Wednesday, December 2, 2015

Fast Kullback-Leibler Divergence Using Spark

Target audience: Intermediate

Estimated reading time: 5'

In my role as a data engineer, I've often encountered the challenge of measuring the discrepancy between two probability distributions over identical variables, such as when calculating the loss function for variational auto-encoders or generative adversarial networks.

This article delves into the Kullback-Leibler divergence and how to implement it using Apache Spark for distributed computing.

Table of contents

Note: The source code relies on Spark 3.3.1 and Scala 2.12.4

What you will learn: How to implement the Kullback-Leibler divergence on Apache Spark with Scala

Overview

The Kullback-Leibler divergence, originating from information theory and often linked to Information Gain, is also referred to as the relative entropy between two distributions [ref 1]. It quantifies the difference in the distribution of random values, specifically in their probability density functions.

Let's consider two distribution P and Q with probability density functions p and q

\[D_{KL}(P||Q)= - \int_{-\infty }^{+\infty }p(x).log\frac{p(x)}{q(x)}\] The formula can be interpreted as the Information lost when the distribution Q is used to approximate the distribution P

It is obvious that the computation if not symmetric: \[D_{KL}(P||Q)\neq D_{KL}(Q||P)\]The Kullback-Leibler divergence plays a role in calculating Mutual Information, a method for feature extraction, and is a member of the F-Divergences family.

In this article, we aim to:

Craft an implementation of the Kullback-Leibler divergence in Scala, leveraging the Apache Spark framework for distributed computation.
Showcase how the Kullback-Leibler divergence can be utilized to contrast various continuous probability density functions.

Scala implementation

First, we'll establish the Kullback-Leibler formula to assess the difference between a dataset {xi, yi} (which is likely produced by a certain random variable or distribution) and a specified continuous distribution with a probability density function, f.

We rely on the foldLeft Scala method to compute the summation of the cross entropy value for each data point [ref 2]

object KullbackLiebler {

   final val EPS = 1e-10
   type DATASET = Iterator[(Double, Double)]

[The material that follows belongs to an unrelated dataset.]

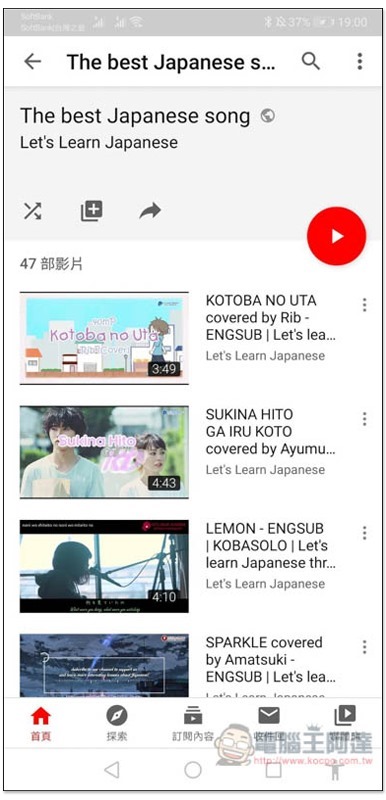
Task: Share this playlist
Action: click(x=150, y=211)
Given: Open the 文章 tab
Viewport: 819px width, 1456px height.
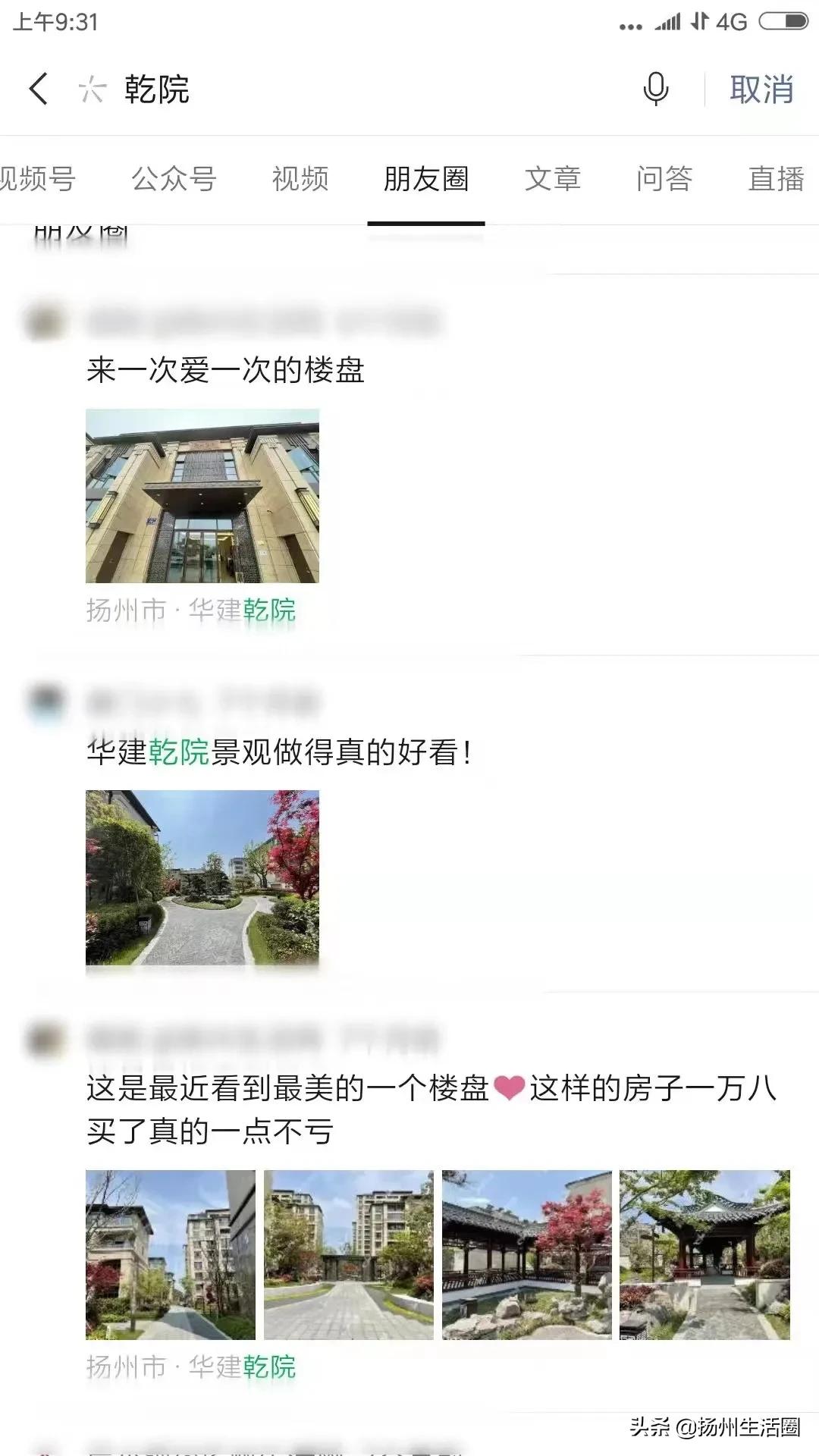Looking at the screenshot, I should (x=553, y=179).
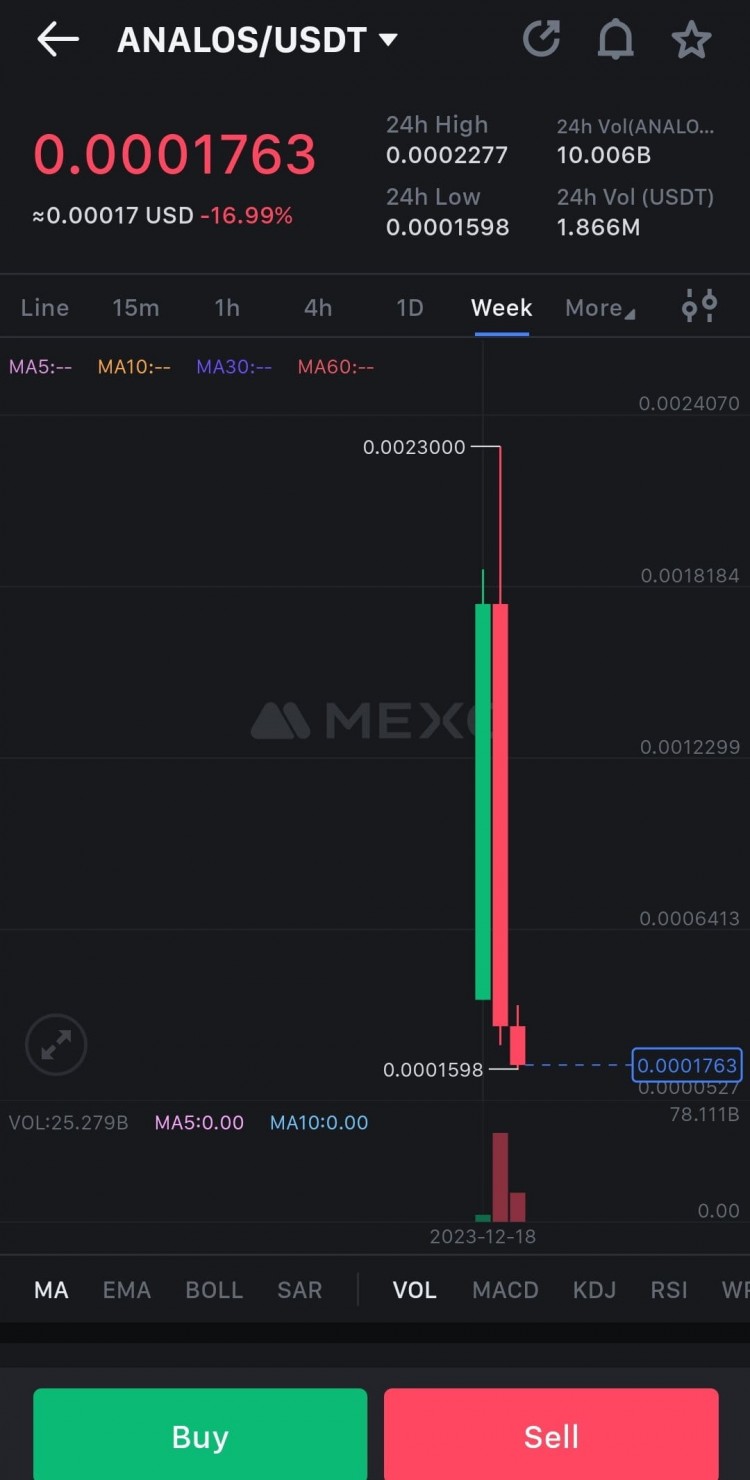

   def execute(      // #1
      xy: DATASET, 
      f: Double => Double): Double = {

      val z = xy.filter{ case(x, y) => abs(y) > EPS}
      - z.foldLeft(0.0){ 
         case(s, (x, y)) => {
            val px = f(x)
            s + px*log(px/y)}
         }
      }. 

   def execute(     // #2
     xy: DATASET, 
     fs: Iterable[Double=>Double]): Iterable[Double] =  fs.map(execute(xy, _))
}

The divergence methods execute are defined as static (object methods)

The first invocation of the method execute (# 1) computes the dissimilarity between a distribution xy with the distribution with a probability density f.

The second execute (# 2) method computes the KL divergence between a distribution xy with a sequence fs of probability density functions.

Next let's define some of the continuous random distributions used to evaluate the distribution represented by the dataset xy: Normal, beta, logNormal, Gamma, LogGamma and ChiSquare.

  // One Gaussian distribution
val gauss = (x: Double) => INV_PI*exp(-x*x/2.0)

   // Uniform distribution
val uniform = (x: Double) => x

  // Log normal distribution
val logNormal = (x: Double) => { 
   val lx = log(x)
   INV_PI/x*exp(-lx*lx) 
}
  // Gamma distribution
val gamma = (x: Double, n: Int) => 
    exp(-x)*pow(x, n)/fact(n)

  // Log Gamma distribution
val logGamma = (x: Double, alpha: Int, beta: Int) =>
   exp(beta*x)*exp(-exp(x)/alpha)/(pow(alpha, beta)*fact(beta-1))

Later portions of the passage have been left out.